What a difference a decade makes. The New York Times reported on Wednesday that Microsoft will file antitrust charges against Google in Brussels today. Just about a decade ago circumstances were reversed as Microsoft was the 800-pound gorilla in the operating system world. Today Google is the monster of search and all things related to it and Microsoft is looking to level the playing field for bing, its late entry into the search field. Timing is everything in this business.

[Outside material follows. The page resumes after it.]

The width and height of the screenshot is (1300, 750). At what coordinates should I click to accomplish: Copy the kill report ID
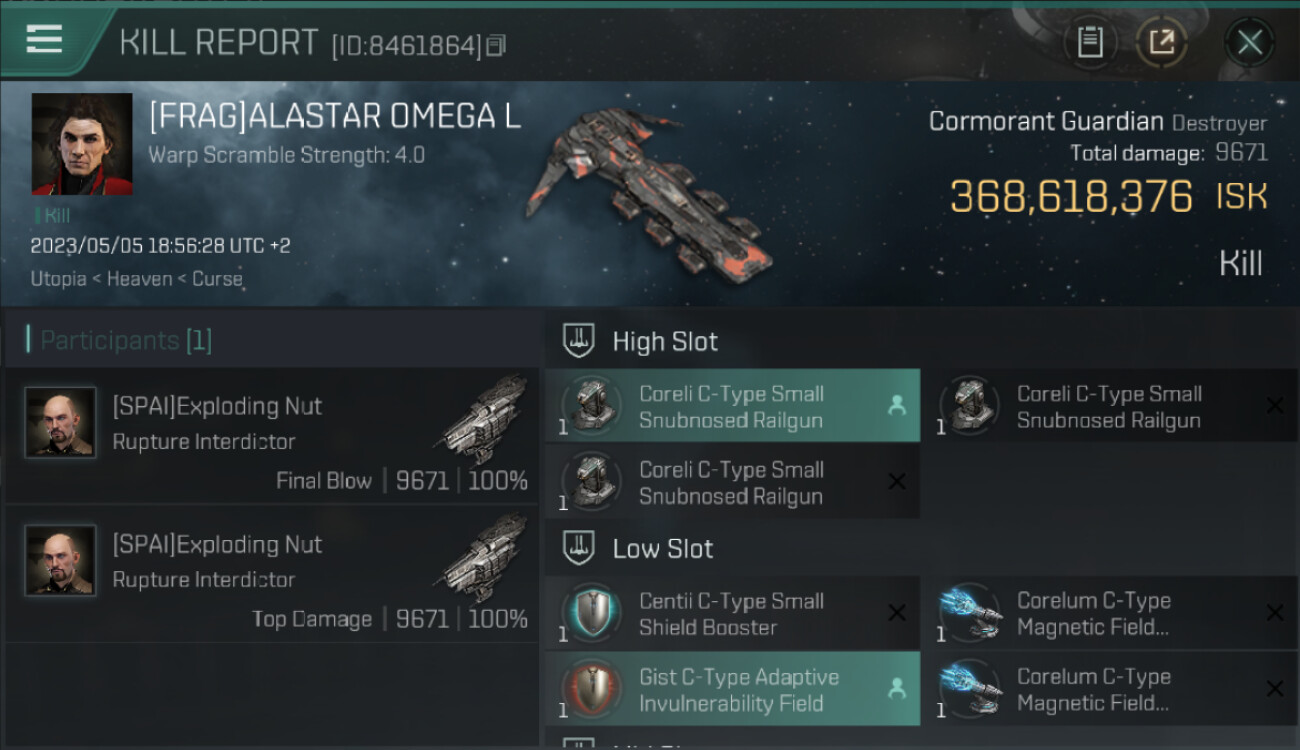pos(496,45)
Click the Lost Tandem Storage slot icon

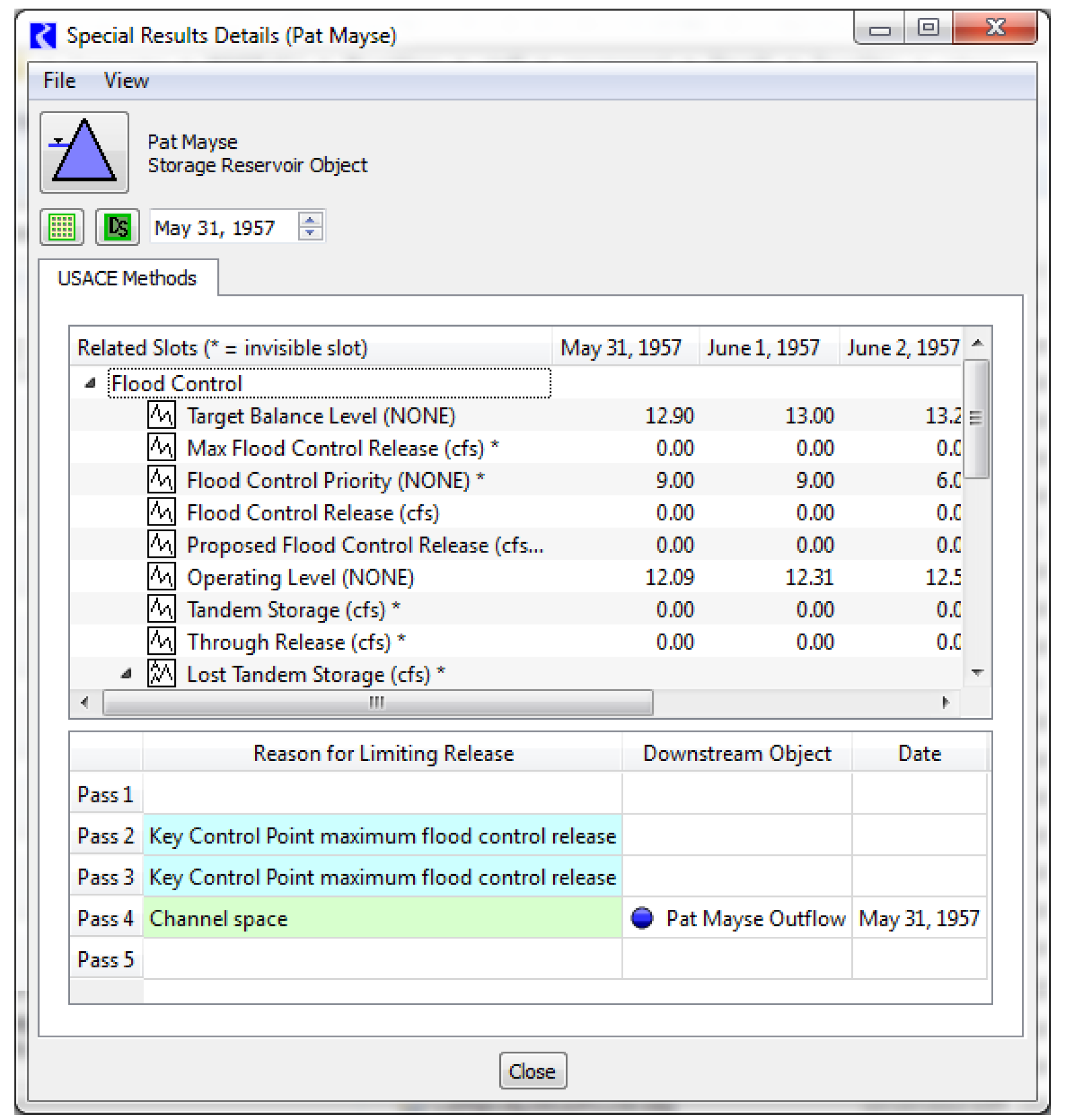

From the Times article — Michael A. Cusumano, a professor at the Massachusetts Institute of Technology’s Sloan School of Management who has studied Microsoft said, “The company that was the 800-pound gorilla is now resorting to antitrust, where it is always the case that the also-rans sue the winners.”
That might be a bit harsh on Microsoft but the reality is that it coasted on the success of Windows and Office and a few other products while others invented new technologies. You might also say that the company was involved in a protracted legal tussle with the Department of Justice over its monopoly position in operating systems and browsers during that time. But that would imply the company couldn’t walk and chew gum, not something any self-respecting multi-tasking operating system vendor would willingly admit to.
There’s a lot at stake and search is only one of Microsoft’s beefs. Others include access to YouTube (a Google property) and mobile operating systems. If past is prologue this should provide entertainment for several years.
“Day-to-day adult supervision is no longer needed.” So wrote Eric Schmidt CEO of Google, one of the most successful digital economy companies ever, in a Tweet today. When he was brought in by the founders, Larry Page and Sergey Brin to run things in 2001, Schmidt acquired that moniker in part because the founders were so young.
As has been typical in Internet related industries youth and a new way of looking at things has often been enough to launch iconic brands and mind-boggling wealth. Google may have been the poster child for youthful innovation but the industry is full of people from Bill Gates to Mark Zuckerberg who fit the mold.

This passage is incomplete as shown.